In 1935, Chiang Kai-shek's Central Government unified China's currency due to a financial crisis caused by the US Silver Purchase Act of 1934. This led to falling prices, threatened bank failures, and a recession. To prevent this, the government introduced a new currency called "fabi", which was not backed by silver. The government also sought to stabilize exchange rates and maintained a foreign exchange reserves. The reforms succeeded, and fabi became widely accepted, while private notes and local currencies were mainly issued by local governments or cooperatives.
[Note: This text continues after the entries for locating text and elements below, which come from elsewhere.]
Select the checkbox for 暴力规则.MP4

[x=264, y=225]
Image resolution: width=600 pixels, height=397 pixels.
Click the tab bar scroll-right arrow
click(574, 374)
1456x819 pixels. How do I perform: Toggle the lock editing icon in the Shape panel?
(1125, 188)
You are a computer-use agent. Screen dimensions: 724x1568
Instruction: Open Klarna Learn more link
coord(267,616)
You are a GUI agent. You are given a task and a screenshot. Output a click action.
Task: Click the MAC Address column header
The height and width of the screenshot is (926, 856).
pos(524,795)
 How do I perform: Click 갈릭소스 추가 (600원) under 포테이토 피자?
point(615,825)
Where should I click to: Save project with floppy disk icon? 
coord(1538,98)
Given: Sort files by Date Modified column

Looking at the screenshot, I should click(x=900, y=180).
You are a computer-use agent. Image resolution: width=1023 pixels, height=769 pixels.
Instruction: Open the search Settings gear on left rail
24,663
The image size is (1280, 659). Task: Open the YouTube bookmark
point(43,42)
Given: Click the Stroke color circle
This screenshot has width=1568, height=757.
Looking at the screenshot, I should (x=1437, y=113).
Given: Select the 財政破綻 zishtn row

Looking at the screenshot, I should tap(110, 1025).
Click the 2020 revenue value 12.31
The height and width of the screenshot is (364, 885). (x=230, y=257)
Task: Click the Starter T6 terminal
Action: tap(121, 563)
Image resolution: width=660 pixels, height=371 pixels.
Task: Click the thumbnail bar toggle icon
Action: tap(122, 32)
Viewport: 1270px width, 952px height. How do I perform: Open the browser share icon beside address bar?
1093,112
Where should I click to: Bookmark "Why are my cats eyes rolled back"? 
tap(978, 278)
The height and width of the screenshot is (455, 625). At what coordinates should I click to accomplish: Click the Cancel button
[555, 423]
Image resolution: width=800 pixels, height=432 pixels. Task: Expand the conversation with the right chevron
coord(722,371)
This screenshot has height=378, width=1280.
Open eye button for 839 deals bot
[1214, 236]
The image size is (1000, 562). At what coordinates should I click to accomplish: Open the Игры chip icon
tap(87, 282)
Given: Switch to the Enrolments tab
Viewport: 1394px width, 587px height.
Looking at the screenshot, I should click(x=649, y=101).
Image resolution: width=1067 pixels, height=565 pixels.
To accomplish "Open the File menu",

==People's Republic of China==
===Soviet-style monetary policy===
In a developed market economy, the central bank manages liquidity by influencing bank assets and liabilities through methods like changing the discount rate, reserve requirements, or open market operations. These actions impact resource allocation influenced by market forces. In contrast, pre-1979 China had a different system where the Planning Commission decided resource allocation, with monetary policy aimed at supporting this plan through a budget, credit plan, and cash plan. The credit plan outlined the credit needed by various regions and businesses to meet their output goals. It specified overall credit amounts but was managed according to the "commodity inventory system," established in 1955. This system allowed credit to be given based on specific plans, purposes, and inventory levels. Enterprises had to repay loans quickly when commodities were moved, ensuring that only necessary credit was provided. The banking sector needed to oversee credit use closely.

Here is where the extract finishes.